While Goodyear did not sell the rim to the Dairy Company, it manufactured it, sold it to the Mack-International Motor Truck Company which mounted it on the truck and so in turn sold it to the plaintiff's subrogor. Any liability of the defendant must rest upon the principles expounded in MacPherson v. Buick Motor Co., 217 N.Y. 382, 111 N.E. 1050, L.R.A.1916F, 696, Ann. Cas.1916C, 440, and Smith v. Peerless Glass Co., 259 N.Y. 292, 181 N.E. 576, which in our opinion would apply, irrespective of privity of contract, to the negligent manufacturer of an instrumentality likely to endanger the public.
As we have indicated, the principal questions which will have to be determined are: (1) Did Goodyear negligently manufacture a dangerous rim, and (2) Did the Dairy Company rely upon the repute of the manufacturer and commit no acts of negligence other than failure to inspect or, after the warning, to realize the danger? These questions were not decided in the previous action and they involve disputed questions of fact which in our opinion should be heard on the evidence and not determined on a motion for summary judgment.

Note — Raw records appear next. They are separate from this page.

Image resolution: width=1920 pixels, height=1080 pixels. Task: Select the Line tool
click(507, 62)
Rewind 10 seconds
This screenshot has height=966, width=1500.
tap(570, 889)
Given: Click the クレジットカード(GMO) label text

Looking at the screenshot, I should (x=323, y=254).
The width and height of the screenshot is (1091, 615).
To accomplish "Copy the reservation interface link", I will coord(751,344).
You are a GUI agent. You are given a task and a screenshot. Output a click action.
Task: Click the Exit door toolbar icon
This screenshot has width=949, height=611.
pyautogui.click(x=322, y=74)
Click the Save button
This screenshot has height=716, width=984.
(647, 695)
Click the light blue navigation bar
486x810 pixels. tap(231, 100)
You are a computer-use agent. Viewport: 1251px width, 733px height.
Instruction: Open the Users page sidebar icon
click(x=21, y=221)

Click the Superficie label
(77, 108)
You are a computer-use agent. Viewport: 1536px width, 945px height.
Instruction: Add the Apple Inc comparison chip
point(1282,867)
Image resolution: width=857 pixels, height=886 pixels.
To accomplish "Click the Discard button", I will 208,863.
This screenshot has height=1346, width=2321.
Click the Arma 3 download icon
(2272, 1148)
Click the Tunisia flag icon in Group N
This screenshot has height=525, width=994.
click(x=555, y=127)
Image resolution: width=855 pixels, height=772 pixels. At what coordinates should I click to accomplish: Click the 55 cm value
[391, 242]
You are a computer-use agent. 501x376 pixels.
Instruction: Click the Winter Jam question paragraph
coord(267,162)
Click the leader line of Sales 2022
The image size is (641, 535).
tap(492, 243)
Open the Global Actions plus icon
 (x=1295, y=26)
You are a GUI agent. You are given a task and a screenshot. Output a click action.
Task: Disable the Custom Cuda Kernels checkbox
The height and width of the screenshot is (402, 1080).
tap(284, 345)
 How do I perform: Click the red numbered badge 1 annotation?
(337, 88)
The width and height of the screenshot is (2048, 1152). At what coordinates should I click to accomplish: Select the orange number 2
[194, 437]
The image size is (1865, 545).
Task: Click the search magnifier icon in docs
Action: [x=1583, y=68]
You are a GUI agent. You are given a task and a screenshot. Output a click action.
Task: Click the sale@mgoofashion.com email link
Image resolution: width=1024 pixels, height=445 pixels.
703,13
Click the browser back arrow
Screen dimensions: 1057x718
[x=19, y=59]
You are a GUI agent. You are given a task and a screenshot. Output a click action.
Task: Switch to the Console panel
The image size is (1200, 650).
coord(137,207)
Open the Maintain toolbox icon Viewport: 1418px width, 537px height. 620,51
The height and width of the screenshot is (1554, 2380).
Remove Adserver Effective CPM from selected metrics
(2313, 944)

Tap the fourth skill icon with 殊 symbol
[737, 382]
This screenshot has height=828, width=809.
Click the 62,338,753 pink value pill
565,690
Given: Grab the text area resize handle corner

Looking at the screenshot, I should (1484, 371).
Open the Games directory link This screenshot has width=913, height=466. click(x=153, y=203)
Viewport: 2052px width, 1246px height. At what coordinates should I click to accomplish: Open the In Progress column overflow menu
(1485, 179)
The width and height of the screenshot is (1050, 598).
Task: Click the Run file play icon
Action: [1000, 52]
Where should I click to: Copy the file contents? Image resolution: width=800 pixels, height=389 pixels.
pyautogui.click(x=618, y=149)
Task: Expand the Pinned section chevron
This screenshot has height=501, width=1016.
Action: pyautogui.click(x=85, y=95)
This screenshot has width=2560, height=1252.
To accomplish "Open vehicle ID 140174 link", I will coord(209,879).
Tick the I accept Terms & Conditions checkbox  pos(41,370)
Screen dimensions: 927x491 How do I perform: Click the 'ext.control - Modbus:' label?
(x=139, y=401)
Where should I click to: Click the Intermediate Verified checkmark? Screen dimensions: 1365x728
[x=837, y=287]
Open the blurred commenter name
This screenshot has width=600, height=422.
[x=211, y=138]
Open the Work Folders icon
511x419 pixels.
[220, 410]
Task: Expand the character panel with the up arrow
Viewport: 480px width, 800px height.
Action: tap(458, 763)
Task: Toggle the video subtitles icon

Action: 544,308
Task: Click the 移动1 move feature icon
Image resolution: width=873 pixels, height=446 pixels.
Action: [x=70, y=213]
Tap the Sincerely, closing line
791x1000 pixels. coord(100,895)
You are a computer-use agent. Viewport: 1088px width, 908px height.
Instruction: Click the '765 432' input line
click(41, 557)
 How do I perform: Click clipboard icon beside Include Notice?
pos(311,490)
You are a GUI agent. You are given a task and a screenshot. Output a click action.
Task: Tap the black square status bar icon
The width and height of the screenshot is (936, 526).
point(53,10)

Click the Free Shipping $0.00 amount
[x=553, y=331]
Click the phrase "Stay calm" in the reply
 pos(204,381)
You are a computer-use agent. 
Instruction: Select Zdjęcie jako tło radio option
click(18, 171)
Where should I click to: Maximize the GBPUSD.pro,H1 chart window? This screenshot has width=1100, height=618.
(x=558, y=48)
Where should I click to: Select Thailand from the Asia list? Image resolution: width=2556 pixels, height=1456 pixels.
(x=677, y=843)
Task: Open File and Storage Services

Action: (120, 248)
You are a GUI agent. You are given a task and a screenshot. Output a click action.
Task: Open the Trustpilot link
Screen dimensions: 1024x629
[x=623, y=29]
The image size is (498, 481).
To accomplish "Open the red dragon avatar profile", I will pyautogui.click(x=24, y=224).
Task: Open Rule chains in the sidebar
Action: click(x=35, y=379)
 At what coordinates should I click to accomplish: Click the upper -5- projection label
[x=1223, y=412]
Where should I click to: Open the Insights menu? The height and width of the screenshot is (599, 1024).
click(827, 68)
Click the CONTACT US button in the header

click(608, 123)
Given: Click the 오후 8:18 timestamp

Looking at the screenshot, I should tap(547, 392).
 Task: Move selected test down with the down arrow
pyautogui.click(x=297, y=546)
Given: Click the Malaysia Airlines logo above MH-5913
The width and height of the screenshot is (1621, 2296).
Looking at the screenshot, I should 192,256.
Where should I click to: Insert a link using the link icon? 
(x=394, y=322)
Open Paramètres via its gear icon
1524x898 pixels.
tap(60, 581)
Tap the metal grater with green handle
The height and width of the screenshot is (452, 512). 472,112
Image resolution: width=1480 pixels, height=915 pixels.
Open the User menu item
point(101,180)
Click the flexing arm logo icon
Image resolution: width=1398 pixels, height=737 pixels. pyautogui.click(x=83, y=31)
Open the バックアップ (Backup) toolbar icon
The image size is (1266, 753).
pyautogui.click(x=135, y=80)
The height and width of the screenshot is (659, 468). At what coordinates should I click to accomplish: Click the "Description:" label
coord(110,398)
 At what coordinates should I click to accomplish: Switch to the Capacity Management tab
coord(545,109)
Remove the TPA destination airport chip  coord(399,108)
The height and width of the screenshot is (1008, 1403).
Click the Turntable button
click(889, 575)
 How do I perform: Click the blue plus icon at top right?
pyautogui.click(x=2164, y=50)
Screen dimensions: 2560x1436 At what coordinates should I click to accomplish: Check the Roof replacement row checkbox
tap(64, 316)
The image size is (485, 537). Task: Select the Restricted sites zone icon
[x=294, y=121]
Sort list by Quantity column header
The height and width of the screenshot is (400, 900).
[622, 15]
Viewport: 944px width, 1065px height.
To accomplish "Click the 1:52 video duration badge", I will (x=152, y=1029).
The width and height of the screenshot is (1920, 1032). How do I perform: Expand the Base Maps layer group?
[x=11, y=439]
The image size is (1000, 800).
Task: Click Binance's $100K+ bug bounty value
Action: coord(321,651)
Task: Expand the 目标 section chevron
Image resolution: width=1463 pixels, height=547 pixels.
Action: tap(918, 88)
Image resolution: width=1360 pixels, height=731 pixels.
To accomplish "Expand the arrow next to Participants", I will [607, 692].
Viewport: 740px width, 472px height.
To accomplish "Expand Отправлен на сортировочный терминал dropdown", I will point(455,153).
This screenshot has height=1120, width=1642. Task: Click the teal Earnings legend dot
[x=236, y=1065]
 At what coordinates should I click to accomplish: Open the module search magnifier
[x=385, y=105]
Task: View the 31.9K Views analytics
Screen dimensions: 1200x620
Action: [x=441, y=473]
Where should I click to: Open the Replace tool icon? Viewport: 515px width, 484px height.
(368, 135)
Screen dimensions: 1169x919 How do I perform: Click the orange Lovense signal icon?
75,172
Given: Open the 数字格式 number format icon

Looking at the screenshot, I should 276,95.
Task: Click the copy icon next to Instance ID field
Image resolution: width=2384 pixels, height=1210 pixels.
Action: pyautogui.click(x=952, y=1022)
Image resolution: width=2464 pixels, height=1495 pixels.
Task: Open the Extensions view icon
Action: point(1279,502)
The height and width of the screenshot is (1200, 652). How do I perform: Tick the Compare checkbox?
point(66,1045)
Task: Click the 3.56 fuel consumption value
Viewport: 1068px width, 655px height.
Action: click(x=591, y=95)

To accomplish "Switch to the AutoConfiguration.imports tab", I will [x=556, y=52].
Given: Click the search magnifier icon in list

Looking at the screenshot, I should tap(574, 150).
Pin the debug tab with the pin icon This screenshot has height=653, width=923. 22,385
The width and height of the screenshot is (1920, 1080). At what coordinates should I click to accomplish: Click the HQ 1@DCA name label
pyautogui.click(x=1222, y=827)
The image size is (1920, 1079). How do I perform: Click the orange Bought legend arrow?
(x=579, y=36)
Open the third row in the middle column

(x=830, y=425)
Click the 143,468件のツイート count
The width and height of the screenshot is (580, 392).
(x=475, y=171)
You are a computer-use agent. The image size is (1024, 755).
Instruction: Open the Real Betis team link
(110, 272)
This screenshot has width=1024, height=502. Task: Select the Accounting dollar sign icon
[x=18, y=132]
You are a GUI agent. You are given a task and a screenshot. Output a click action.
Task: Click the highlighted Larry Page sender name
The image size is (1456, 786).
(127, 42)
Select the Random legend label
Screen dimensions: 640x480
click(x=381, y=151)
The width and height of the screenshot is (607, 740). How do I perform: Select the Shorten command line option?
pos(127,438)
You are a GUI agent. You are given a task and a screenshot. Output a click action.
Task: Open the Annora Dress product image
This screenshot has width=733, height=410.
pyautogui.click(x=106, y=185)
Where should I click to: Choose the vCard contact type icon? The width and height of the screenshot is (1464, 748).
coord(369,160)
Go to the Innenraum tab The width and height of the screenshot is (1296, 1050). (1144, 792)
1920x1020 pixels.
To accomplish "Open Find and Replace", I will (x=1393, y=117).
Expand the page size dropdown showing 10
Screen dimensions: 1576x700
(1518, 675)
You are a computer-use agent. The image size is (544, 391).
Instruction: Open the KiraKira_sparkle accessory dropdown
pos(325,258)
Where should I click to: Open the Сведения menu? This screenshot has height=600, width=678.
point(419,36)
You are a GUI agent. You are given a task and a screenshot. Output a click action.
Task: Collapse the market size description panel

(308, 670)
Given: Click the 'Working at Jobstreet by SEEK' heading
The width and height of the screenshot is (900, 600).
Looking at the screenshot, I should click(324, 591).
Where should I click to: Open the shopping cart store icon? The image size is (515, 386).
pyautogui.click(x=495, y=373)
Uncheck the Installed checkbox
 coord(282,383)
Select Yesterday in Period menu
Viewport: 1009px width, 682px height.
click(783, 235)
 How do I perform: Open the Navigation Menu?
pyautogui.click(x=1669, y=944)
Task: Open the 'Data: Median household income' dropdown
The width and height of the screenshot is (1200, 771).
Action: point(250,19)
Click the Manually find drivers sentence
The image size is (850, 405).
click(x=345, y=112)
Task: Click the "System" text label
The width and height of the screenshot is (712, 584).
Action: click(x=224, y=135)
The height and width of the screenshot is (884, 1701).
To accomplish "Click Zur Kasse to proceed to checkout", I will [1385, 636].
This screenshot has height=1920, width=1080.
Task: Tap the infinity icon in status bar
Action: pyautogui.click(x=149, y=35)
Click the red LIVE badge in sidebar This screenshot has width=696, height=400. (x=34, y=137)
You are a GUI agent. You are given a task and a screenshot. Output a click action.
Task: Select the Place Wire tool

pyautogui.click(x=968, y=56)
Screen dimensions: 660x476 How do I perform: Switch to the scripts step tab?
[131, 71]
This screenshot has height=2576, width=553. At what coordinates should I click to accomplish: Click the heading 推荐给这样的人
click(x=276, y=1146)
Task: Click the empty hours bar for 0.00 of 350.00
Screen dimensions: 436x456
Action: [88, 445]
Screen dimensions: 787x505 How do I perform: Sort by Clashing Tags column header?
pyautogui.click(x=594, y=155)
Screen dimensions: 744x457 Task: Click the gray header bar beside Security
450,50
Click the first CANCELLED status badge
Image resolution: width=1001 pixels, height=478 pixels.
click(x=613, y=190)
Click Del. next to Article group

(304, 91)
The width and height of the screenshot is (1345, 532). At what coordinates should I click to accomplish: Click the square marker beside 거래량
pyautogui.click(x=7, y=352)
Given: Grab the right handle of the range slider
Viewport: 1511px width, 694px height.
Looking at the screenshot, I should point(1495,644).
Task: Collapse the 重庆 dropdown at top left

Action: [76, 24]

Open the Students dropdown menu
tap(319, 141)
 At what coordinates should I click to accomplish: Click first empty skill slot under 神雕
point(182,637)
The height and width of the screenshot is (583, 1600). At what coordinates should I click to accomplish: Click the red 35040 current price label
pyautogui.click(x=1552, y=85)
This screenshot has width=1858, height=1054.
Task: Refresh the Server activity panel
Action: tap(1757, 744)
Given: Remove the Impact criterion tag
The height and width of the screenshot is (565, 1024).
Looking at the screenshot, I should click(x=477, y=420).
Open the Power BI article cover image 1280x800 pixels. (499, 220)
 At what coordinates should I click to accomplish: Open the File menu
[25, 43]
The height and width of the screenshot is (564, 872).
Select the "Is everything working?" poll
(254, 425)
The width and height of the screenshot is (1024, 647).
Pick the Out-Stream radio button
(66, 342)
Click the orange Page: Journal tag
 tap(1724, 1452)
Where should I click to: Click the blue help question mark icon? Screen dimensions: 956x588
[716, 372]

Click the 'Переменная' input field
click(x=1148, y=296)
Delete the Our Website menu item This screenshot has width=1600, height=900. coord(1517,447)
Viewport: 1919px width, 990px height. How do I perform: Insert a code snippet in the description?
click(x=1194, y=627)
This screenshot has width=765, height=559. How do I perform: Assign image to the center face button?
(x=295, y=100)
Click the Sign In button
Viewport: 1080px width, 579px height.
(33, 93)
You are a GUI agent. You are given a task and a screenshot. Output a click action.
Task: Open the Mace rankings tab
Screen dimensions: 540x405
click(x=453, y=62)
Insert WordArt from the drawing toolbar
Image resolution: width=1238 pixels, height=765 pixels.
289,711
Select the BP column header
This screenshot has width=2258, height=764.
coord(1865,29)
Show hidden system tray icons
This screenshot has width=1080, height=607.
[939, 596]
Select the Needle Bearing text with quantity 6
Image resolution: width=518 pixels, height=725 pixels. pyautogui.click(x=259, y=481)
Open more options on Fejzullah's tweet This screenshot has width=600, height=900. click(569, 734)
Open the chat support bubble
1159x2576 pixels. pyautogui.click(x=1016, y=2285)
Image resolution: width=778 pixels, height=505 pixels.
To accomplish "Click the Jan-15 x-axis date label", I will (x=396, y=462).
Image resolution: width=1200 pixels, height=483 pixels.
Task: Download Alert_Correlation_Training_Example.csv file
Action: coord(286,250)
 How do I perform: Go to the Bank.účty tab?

Accordingly, the judgment is reversed.
On Petition for Rehearing.
A petition is filed for a rehearing on the ground that the jury's verdict in the Shapiro action established that the dangerous condition which caused the damage was brought about purely through the acts of the Alexander Dairy Company in overloading the truck. This is not so. The complaint in the state court action against Alexander Dairy Company not only alleged overloading, but also failure properly to inspect. Both issues were submitted to the jury, whose verdict must have been rendered upon the theory that there was negligence in the inspection; otherwise a verdict in favor of the driver could not have been rendered under the judge's instructions, for he was certainly responsible if he drove an overloaded truck. It will be noticed that the judge remarked in his charge that: "The plaintiff says that when that notice was conveyed to the president of the company, the ordinary careful and prudent president of the company would have rectified that condition." He also carefully charged that the jury might find Alexander Dairy Company guilty of negligence and yet discharge the driver from liability, because this notice was given to the company, but not to the driver. The point referred to in the petition for rehearing was not overlooked and we hold that a rehearing should be denied.